Quelques années plus tard, lorsque je suis parti vivre à Nantes, j’ai repris du service comme chef de chapitre. J’ai ensuite collaboré à la logistique, notamment au transport des pèlerins pendant plusieurs années. Cela correspondait à une période où nos enfants commençaient à participer pleinement au pèlerinage, et nous utilisions notre véhicule pour nous rendre en famille au pèlerinage et pour rendre service. Plus tard, mon épouse et moi avons été engagés dans le chapitre « propreté ».


| Vous avez eu la charge de la formation des chefs de chapitre. Quelles évolutions avez-vous constatées ?

Deux évolutions majeures ressortent, une technique et une plus humaine. Quand j’ai commencé, Internet n’existait pas. Nous communiquions avec les chefs de chapitre via un bulletin papier envoyé par courrier postal : La Gazette du Chef de Chapitre. Aujourd’hui, les outils numériques ont transformé notre manière de travailler.
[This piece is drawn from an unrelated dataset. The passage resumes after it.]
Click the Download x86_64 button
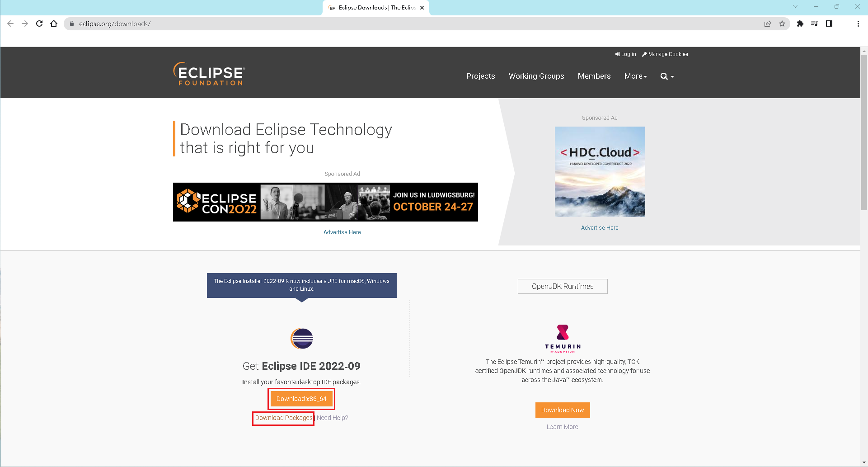Screen dimensions: 868x467 (x=301, y=399)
Ils permettent une communication rapide, ce qui facilite grandement l’organisation et la transmission des informations.

Dans les années 1990, les chefs étaient souvent issus du milieu traditionnel. Ils avaient une solide formation doctrinale, souvent favorisée par une tradition familiale féconde, et une conscience aiguë des enjeux liturgiques et ecclésiaux.

Aujourd’hui, les profils sont plus variés. Beaucoup rejoignent le pèlerinage après une découverte personnelle de la liturgie traditionnelle, parfois récente. Leur attachement n’est pas toujours ancré dans un contexte ayant favorisé la compréhension des enjeux, ce qui demande un effort supplémentaire pour les outiller sur le plan doctrinal et spirituel.
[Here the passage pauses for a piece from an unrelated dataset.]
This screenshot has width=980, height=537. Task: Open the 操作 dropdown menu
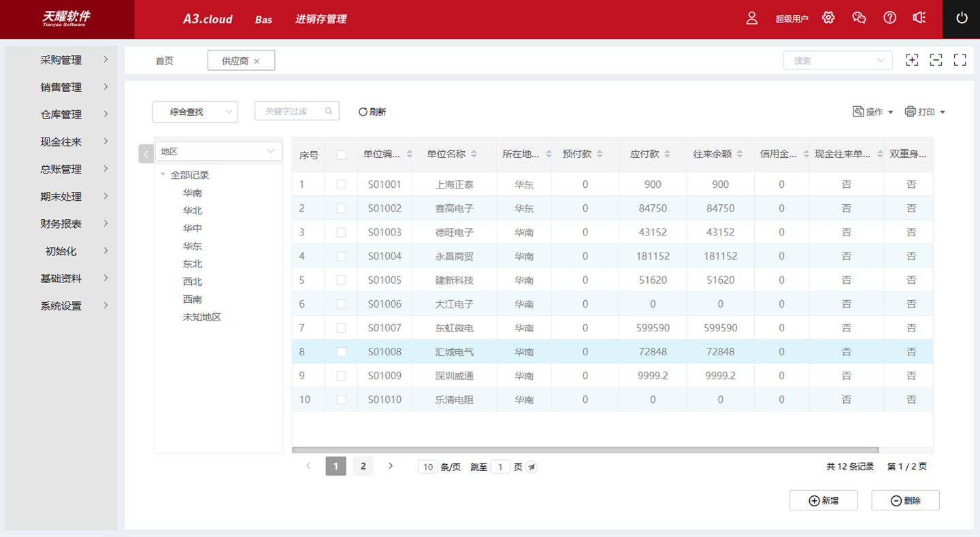pyautogui.click(x=873, y=112)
| Comment expliquez-vous cette évolution des profils ?

Cette évolution reflète le contexte ecclésial. Avec Jean-Paul II, le pèlerinage a pu continuer à exister malgré la méfiance d’une partie des autorités diocésaines. Sous Benoît XVI, le motu proprio Summorum Pontificum a joué un rôle clé. Ce document a permis une plus grande ouverture à la liturgie traditionnelle, favorisant une perméabilité où les catholiques dits « classiques » ont davantage découvert la messe traditionnelle.

Aujourd’hui, beaucoup de jeunes pèlerins n’ont pas connu les combats liturgiques des générations précédentes. Ils arrivent dans une Église perçue comme affaiblie, sans vraiment en connaître les raisons, mais ils sont attirés par la beauté et la profondeur de la liturgie traditionnelle, qui leur parle immédiatement du sacré et de la transcendance.
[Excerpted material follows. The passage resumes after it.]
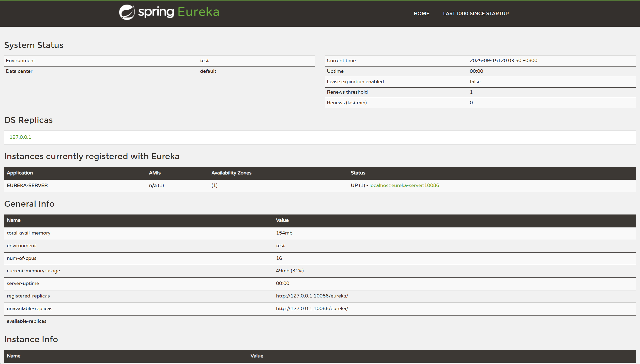
Task: Click the current-memory-usage 49mb value
Action: [290, 271]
| Et ce décalage entre les pèlerins et le contexte ecclésial actuel ?

Un événement comme Traditionis Custodes a eu un effet paradoxal : bien qu’il cherche à restreindre l’accès à la liturgie traditionnelle, il a suscité un regain d’intérêt et une prise de conscience. Beaucoup de catholiques découvrent ou redécouvrent cette forme du culte, qu’ils perçoivent comme belle et sacrée.

Depuis Traditionis Custodes, les effectifs du pèlerinage n’ont cessé de croître. Cela montre qu’il existe une demande forte pour cette liturgie et la spiritualité qu’elle véhicule. Face à cette évolution, nous travaillons à développer une pédagogie adaptée, en expliquant paisiblement nos racines, notre rôle dans l’Église et la continuité que nous proposons à travers cette forme liturgique immémoriale.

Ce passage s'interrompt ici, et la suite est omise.